Each day that severe, active-phase joint inflammation continues, indicates potentially permanent joint damage, reduced mobility and reduced quality of life for patients with JRA. The patient’s father accompanied her to most clinic appointments and provided a limited and inconsistent history of her disease condition, possibly indicating cultural-conceptual and/or practitioner-patient communication challenges. This definitely represented a barrier to optimal assessment of her condition. It was clear from his account of her history that he did not understand the disease process of JRA, its management, or the implications of ineffective management.
The long distance between home and clinic resulted in excessive time away from work for her father, which severely limited treatment frequency and potential efficacy.

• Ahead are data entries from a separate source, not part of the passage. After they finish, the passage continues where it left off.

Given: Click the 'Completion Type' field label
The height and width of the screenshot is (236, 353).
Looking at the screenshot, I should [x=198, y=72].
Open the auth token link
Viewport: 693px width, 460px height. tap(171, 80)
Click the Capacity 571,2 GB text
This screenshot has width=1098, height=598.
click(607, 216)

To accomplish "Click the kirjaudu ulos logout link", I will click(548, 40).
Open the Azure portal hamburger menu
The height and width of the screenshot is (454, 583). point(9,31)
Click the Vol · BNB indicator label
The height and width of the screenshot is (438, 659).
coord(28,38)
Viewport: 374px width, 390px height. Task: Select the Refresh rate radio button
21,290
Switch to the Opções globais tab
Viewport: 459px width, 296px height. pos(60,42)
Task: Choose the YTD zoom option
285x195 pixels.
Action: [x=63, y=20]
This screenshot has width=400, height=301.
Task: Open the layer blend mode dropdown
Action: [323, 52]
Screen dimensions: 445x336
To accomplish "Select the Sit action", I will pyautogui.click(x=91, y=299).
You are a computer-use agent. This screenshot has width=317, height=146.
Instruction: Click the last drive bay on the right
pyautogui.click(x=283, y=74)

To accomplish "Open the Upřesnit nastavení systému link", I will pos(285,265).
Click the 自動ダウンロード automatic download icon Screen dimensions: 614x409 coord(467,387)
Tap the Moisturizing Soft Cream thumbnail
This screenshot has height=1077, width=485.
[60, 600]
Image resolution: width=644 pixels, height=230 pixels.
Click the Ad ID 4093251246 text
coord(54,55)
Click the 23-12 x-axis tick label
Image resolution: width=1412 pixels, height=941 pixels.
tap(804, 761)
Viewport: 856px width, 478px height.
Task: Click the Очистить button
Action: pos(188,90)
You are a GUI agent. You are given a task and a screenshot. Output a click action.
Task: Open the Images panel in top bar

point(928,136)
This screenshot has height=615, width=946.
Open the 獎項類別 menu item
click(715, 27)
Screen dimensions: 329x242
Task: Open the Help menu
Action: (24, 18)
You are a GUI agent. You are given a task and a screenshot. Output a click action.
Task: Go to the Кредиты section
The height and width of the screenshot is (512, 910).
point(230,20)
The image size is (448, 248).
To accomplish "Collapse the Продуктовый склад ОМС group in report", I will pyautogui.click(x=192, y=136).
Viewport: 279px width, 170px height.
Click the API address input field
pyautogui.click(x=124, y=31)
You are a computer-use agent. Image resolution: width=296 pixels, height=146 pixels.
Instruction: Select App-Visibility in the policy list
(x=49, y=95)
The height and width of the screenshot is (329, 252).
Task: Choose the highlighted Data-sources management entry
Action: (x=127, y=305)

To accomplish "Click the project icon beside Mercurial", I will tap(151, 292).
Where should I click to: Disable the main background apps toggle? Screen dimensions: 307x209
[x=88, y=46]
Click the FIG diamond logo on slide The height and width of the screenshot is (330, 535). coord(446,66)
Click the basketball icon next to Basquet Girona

This patient was unable to maintain the optimal 3-4 times weekly treatment schedule, yet still noted both subjective and objective improvements during the course of her 9 visits over 6 weeks: increased joint range-of-motion, reduced joint inflammation, cessation of systemic inflammatory symptoms, improved constitutional energy and spirit.
It is expected this patient would benefit from incorporating massage and physical therapy into her treatment regimen. Some of her reduced joint mobility seems to be from muscular contraction due to the combination of prolonged guarding of joints and limbs and reduced mobility. A more aggressive treatment plan using a greater number of acupoints with longer needle retention, plum blossom, jing-well acupoint bleeding, scalp acupuncture and/or electroacupuncture may enhance treatment efficacy and may be employed as patient comfort permits.